Concernant la réforme des instituts, la ministre Valérie Pécresse s’est inspirée du Président Nicolas Sarkozy qui déjà pendant sa campagne s’exprimait ainsi à propos de la recherche et de l’université : « Chacun peut, s’il le souhaite, faire une thèse sur la littérature grecque ancienne, mais ce n’est pas à l’État d’en assurer le financement. » En janvier dernier, il dénonçait devant le prix Nobel Albert Fert « tous ceux qui croient que la recherche fondamentale s’ennoblit en refusant de s’appliquer », et voyait dans le travail de Fert la preuve que le sens de la recherche réside d’abord dans son application technique. Albert Fert tenta de nuancer ce propos en soulignant que le progrès technologique s’enracine dans la recherche fondamentale. En revanche, si l’on en croit le Président, Fert n’est redevable de ses découvertes qu’à la firme d’armement et d’électronique Thalès qui a été impliqué dans ses recherches. L’éloge prononcé par Sarkozy en l’honneur du prix Nobel s’est révélé aujourd’hui poser les premiers jalons d’un discours programmatique dans lequel les chercheurs ont raison de reconnaître l’annonce du démantèlement de leur institut.

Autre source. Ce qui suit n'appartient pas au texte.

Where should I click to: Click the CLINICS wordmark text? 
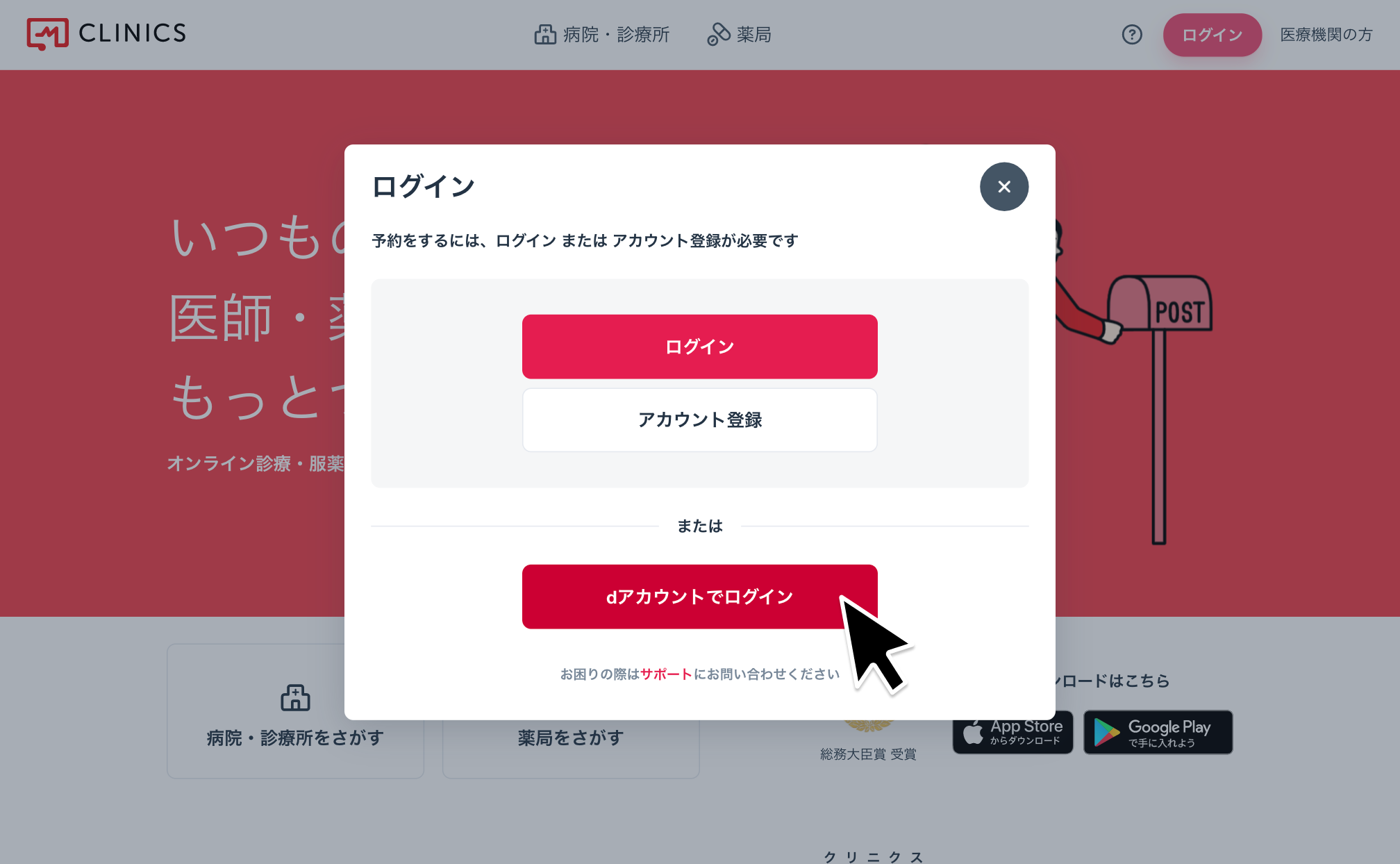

Le gouvernement français veut aujourd’hui fusionner deux institutions longtemps négligées, les universités et les centres de recherche – tous deux devraient bientôt être autofinancés. Les universités en effet devraient obtenir d’ici quelques mois l’autonomie et se financer en grande partie par des fonds privés via des fondations universitaires créées par elles-mêmes. La recherche devrait aussi être sponsorisée par des financements privés, comme les sociétés d’assurance et les consortiums du secteur énergétique. On fait même entrevoir aux doctorants qu’ils devront financer dorénavant leur thèse de cette façon.

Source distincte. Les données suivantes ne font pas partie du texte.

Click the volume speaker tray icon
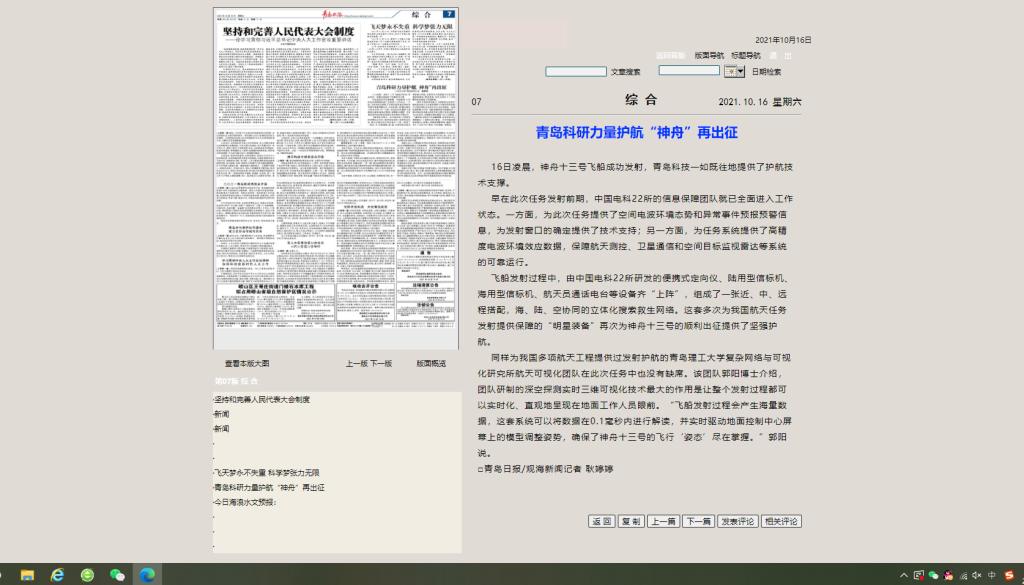Viewport: 1024px width, 585px height. tap(976, 575)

L’État veut en retour prendre en charge des financements ponctuels, de courte durée et sur des projets déterminés. La question « quel consortium va fournir du capital à la littérature grecque ancienne » reste encore ouverte. Ce n’est pas la recherche en soi qui intéresse Sarkozy et son gouvernement, mais son influence et son applicabilité pour l’industrie et l’économie. Les chercheurs doivent remplir de façon efficace des contrats dans des domaines stratégiques comme l’aéronautique et l’énergie atomique afin de rendre la France plus compétitive. Comme si le savoir n’avait aucune valeur en soi."